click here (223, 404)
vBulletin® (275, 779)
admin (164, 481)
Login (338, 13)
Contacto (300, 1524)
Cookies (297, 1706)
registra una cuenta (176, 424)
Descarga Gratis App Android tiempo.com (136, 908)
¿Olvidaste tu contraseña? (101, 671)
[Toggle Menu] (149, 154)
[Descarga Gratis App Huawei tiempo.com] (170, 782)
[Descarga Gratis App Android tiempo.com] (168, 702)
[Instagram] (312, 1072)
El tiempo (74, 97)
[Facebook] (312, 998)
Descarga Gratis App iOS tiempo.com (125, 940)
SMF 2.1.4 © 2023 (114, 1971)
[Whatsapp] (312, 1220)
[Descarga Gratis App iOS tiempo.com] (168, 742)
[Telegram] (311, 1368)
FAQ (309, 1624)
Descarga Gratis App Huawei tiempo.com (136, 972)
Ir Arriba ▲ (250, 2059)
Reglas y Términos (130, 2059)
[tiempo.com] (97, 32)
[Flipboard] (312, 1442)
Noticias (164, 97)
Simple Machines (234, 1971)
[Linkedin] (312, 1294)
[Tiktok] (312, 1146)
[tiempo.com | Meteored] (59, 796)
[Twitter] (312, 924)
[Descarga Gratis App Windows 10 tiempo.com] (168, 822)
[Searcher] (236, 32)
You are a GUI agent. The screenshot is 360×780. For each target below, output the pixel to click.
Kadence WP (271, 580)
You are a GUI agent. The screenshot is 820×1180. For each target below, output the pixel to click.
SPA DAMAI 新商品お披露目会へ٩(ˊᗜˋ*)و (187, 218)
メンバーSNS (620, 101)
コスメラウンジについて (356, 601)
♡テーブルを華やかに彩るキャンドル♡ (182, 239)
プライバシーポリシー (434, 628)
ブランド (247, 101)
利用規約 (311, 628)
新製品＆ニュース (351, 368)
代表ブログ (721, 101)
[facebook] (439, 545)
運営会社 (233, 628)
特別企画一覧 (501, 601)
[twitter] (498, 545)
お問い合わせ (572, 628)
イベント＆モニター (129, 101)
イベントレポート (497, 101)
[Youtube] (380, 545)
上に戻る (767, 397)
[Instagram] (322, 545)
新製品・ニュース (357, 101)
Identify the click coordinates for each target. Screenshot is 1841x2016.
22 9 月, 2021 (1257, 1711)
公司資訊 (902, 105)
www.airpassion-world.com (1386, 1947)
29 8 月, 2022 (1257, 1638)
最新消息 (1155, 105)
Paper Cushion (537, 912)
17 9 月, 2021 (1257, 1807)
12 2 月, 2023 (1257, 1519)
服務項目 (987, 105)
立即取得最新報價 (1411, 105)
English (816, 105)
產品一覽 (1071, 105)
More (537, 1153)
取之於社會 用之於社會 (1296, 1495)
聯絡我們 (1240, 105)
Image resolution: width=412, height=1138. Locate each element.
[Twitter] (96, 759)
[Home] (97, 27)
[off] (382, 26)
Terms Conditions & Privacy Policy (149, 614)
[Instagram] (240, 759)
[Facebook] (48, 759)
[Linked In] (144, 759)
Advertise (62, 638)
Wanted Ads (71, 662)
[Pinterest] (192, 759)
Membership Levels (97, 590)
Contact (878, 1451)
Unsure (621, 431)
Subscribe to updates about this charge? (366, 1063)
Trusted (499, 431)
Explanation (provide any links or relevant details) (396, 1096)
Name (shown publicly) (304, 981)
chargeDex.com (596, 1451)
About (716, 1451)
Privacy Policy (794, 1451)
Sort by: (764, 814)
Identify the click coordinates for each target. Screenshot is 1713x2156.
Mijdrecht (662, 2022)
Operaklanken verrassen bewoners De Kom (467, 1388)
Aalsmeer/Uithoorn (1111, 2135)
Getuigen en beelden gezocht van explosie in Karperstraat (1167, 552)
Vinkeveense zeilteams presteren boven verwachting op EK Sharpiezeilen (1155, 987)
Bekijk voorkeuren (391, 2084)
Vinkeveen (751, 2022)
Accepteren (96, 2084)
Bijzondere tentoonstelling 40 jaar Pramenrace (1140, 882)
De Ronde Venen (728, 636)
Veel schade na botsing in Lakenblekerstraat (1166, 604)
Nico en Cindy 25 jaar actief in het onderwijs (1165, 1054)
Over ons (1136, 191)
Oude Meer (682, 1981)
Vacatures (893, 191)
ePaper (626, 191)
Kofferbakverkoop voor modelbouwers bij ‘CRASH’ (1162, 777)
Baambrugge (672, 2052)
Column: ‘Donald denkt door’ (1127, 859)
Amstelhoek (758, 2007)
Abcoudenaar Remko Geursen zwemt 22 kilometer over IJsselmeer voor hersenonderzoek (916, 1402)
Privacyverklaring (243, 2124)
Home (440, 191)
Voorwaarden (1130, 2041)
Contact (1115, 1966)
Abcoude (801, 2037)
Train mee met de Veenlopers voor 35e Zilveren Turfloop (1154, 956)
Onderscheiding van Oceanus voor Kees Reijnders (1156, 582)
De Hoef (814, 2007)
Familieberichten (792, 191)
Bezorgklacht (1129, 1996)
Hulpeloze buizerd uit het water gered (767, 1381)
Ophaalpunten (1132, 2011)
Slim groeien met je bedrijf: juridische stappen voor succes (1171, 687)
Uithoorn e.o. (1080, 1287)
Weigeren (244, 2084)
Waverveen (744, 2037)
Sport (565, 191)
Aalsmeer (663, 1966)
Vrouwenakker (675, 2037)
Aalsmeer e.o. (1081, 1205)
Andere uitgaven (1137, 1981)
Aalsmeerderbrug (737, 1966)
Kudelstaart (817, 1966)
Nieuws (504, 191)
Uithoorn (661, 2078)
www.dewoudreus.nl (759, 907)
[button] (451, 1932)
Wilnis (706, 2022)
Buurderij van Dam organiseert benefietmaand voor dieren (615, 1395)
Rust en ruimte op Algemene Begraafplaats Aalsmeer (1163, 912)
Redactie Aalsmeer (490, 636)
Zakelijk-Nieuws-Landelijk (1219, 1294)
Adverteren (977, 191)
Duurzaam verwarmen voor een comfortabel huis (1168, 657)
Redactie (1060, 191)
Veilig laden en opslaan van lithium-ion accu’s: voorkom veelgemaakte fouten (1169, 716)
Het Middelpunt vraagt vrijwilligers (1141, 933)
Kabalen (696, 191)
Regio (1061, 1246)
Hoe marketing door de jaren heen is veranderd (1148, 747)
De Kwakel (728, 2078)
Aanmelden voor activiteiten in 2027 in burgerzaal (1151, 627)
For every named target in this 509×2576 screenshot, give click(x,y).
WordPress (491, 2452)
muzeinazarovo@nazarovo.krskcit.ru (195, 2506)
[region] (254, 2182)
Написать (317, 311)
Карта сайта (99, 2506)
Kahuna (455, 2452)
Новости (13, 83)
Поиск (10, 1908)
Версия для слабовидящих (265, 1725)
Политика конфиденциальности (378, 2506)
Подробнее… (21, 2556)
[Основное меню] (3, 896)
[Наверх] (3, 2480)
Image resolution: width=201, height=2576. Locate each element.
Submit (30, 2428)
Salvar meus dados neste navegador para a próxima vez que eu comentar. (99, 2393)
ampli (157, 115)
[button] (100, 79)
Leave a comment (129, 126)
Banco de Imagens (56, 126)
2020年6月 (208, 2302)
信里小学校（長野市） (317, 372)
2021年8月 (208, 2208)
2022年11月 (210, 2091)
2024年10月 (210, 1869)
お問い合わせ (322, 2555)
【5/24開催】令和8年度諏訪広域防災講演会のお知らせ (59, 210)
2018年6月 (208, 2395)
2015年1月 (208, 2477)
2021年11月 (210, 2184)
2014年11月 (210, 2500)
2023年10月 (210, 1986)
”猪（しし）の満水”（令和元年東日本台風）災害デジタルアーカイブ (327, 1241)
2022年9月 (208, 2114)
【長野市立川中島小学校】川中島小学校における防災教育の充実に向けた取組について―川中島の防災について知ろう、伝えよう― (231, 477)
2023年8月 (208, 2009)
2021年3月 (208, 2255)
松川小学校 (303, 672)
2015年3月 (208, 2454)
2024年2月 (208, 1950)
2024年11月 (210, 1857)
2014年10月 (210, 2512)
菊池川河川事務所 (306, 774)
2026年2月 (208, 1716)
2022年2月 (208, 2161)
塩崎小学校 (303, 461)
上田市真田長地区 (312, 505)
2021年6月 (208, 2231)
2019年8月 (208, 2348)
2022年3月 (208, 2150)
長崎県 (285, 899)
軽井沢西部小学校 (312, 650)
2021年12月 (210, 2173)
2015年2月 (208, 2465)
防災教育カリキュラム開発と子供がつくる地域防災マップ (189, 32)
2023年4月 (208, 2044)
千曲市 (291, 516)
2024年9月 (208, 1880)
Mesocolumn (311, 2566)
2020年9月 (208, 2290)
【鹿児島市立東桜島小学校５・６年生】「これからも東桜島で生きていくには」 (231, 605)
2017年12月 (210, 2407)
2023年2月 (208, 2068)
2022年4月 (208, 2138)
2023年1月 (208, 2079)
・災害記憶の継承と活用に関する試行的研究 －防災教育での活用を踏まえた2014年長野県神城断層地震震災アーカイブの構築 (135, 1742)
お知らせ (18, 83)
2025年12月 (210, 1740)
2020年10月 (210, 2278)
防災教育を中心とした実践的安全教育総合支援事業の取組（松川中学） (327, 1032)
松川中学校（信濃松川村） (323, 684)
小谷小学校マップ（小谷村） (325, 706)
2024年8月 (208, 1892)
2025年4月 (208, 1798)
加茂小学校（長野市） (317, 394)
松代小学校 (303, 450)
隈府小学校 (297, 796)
○ ○ ○ ○ ○
- **Instructions to follow**: Please retype the listing word for word, from its first line through the line containing "[Instagram] (322, 545)", and add nothing else.

- **Solution to this exercise**:
click here (223, 404)
vBulletin® (275, 779)
admin (164, 481)
Login (338, 13)
Contacto (300, 1524)
Cookies (297, 1706)
registra una cuenta (176, 424)
Descarga Gratis App Android tiempo.com (136, 908)
¿Olvidaste tu contraseña? (101, 671)
[Toggle Menu] (149, 154)
[Descarga Gratis App Huawei tiempo.com] (170, 782)
[Descarga Gratis App Android tiempo.com] (168, 702)
[Instagram] (312, 1072)
El tiempo (74, 97)
[Facebook] (312, 998)
Descarga Gratis App iOS tiempo.com (125, 940)
SMF 2.1.4 © 2023 (114, 1971)
[Whatsapp] (312, 1220)
[Descarga Gratis App iOS tiempo.com] (168, 742)
[Telegram] (311, 1368)
FAQ (309, 1624)
Descarga Gratis App Huawei tiempo.com (136, 972)
Ir Arriba ▲ (250, 2059)
Reglas y Términos (130, 2059)
[tiempo.com] (97, 32)
[Flipboard] (312, 1442)
Noticias (164, 97)
Simple Machines (234, 1971)
[Linkedin] (312, 1294)
[Tiktok] (312, 1146)
[tiempo.com | Meteored] (59, 796)
[Twitter] (312, 924)
[Descarga Gratis App Windows 10 tiempo.com] (168, 822)
[Searcher] (236, 32)
You are a GUI agent. The screenshot is 360×780. For each target below, output the pixel to click.
Kadence WP (271, 580)
You are a GUI agent. The screenshot is 820×1180. For each target below, output the pixel to click.
SPA DAMAI 新商品お披露目会へ٩(ˊᗜˋ*)و (187, 218)
メンバーSNS (620, 101)
コスメラウンジについて (356, 601)
♡テーブルを華やかに彩るキャンドル♡ (182, 239)
プライバシーポリシー (434, 628)
ブランド (247, 101)
利用規約 (311, 628)
新製品＆ニュース (351, 368)
代表ブログ (721, 101)
[facebook] (439, 545)
運営会社 (233, 628)
特別企画一覧 (501, 601)
[twitter] (498, 545)
お問い合わせ (572, 628)
イベント＆モニター (129, 101)
イベントレポート (497, 101)
[Youtube] (380, 545)
上に戻る (767, 397)
[Instagram] (322, 545)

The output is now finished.